**SOURCE:**
The experience was very much the same as it was with G-SYNC. The key features of the G-SYNC module are accessible, with Adaptive-Sync simply being an alternative way to access the module for compatible AMD hardware. This included variable overdrive and seamless operation throughout the very generous VRR range. Our suggestions regarding use of VSync also apply, but you’re using AMD Software rather than Nvidia Control Panel to control this. Open up AMD Software and click ‘Settings’ (cog icon towards top right), then ‘Graphics’. The setting is listed as ‘Wait for Vertical Refresh’. This configures it globally, but if you wish to configure it for individual games click ‘Game Graphics’ towards the top right. Above this dropdown list there’s a toggle for ‘Radeon Enhanced Sync’ which is AMD’s version of Nvidia’s ‘Fast Sync’.



The ‘Frame Counter’ feature in the ‘Game Setting’ section of the OSD doesn’t work with Adaptive-Sync and will simply show the static refresh rate selected instead. HDR can be used at the same time as Adaptive-Sync, too.

HDR (High Dynamic Range)

On an ideal monitor, HDR (High Dynamic Range) includes very deep dark shades and stunningly bright shades being displayed simultaneously. With the ability to display a broad gamut of shades between these extremes, including more muted pastel shades alongside eye-catching and strongly saturated shades. Ideally, per-pixel illumination would be offered (e.g. self-emissive displays such as OLED), or for LCDs a very large number of precisely controlled dimming zones provided. A solution such as FALD (Full Array Local Dimming) with a generous number of dimming zones, for example. Such solutions allow some areas of the screen to remain very dim whilst others are very bright. Colour reproduction is also an important aspect, with the ultimate goal being support for a huge colour gamut, Rec. 2020. A more achievable near-term goal is support for at least 90% DCI-P3 (Digital Cinema Initiatives standard colour space) coverage. Finally, HDR makes use of at least 10-bit precision per colour channel, so its desirable that the monitor supports at least 10-bits per subpixel. HDR10 is the most widely supported standard used in HDR games and movies and what is supported here.

**EXERCISE INSTRUCTIONS:**
a - According to the monitor review, why is per-pixel illumination, or a large number of precisely controlled dimming zones, desirable for HDR? Answer in one to three sentences.
b - Pick up the monitor review at the point where its text stops, and continue it.
The material is separate from the monitor review above.

**GIVEN DATA:**

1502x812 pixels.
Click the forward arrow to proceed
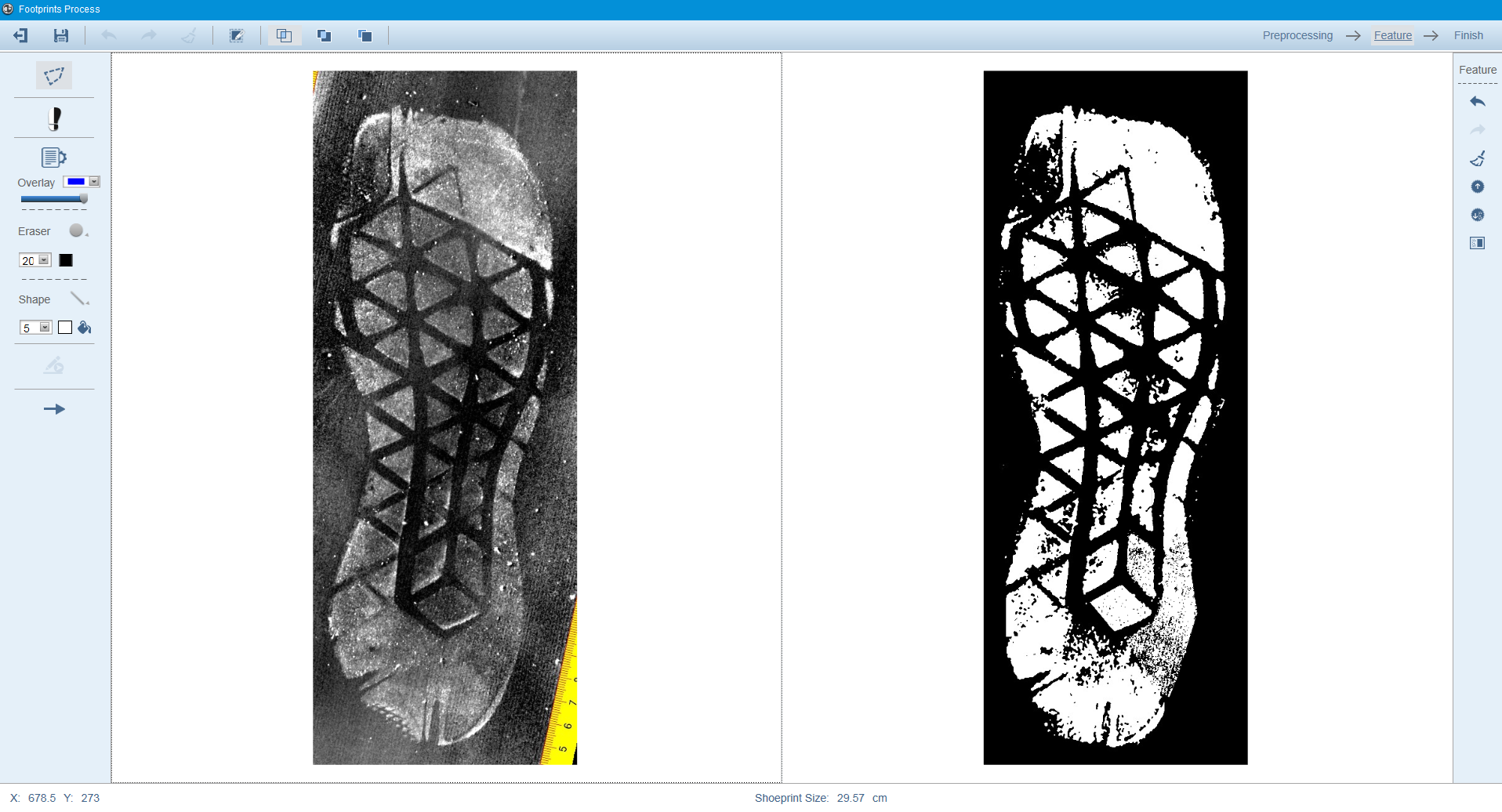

**ANSWERS FOR THE TASKS:**
a - Per-pixel illumination or many precisely controlled dimming zones let some areas of the screen stay very dim while others are very bright. That fits the HDR ideal of very deep dark shades and very bright shades shown at the same time.

b -
For games and other full screen applications that support HDR, the AOC AG254FG automatically switches to its HDR operating mode if an HDR signal is provided. Some game titles will activate HDR correctly when the appropriate in-game setting is selected. Others that support HDR will only run in HDR if ‘Use HDR’ is turned on in Windows, too. Related Windows HDR settings are found in the ‘Windows HD Color settings’ (Windows 10) or ‘HDR’ (Windows 11) section of ‘Display settings’ (right click the desktop). If you want to view HDR movie content, ensure ‘Stream HDR Video’ (Windows 10) or ‘Play streaming HDR video’ (Windows 11) is active. Also note that there’s an ‘HDR/SDR brightness balance’ (Windows 10) or ‘SDR content brightness’ (Windows 11) slider that allows you to adjust the overall balance of SDR content if HDR is active in Windows. This is really just a digital brightness slider that only makes changes for SDR content, and you lose contrast by adjusting it. The settings in the OSD are greatly restricted under HDR, even though the image balance is better than some models when viewing SDR content under HDR. We’d recommend only activating HDR in Windows if you’re about to use an HDR application that specifically requires it.

For simplicity we’ll just focus on Shadow of the Tomb Raider for this section. This is a title we’ve tested extensively on a wide range of monitors under HDR and we know it offers a good HDR implementation which highlights strengths and weaknesses well. Weaknesses highlighted here will apply to other HDR content, too. Although our testing focuses on HDR PC gaming using DisplayPort on an RTX 3090, similar observations were made when viewing HDR video content on the Netflix app. There are some additional points to bear in mind if you wish to view such content. We also made similar observations using HDMI, which would be used when viewing HDR content on an HDR compatible games console for example. Testing on both our Nvidia and AMD GPUs showed that the HDR implementation was similar in both cases, too. We were unable to use HDR above 300Hz on our Radeon RX 580, but this could be a limitation with that GPU and its older DP controller hardware.

As is often the case under HDR, you can’t access all of the settings that are available to you under SDR. Settings such as ‘Gamma’ and brightness can’t be adjusted. The brightness setting is referred to as “Peak white (nits)” under HDR but is greyed out and set to ‘80’ (ignore this). If you make changes to colour channels with either control, under SDR, they carry over to HDR as well. Usually the colour channels are locked off under HDR to maximise contrast and allow the monitor to more accurately follow metadata without ‘unexpected’ changes. If you’re not making extreme adjustments here, it’s unlikely to dramatically change your experience either way. We simply used the factory defaults under HDR to maximise contrast and to keep things in-line with our usual testing procedure.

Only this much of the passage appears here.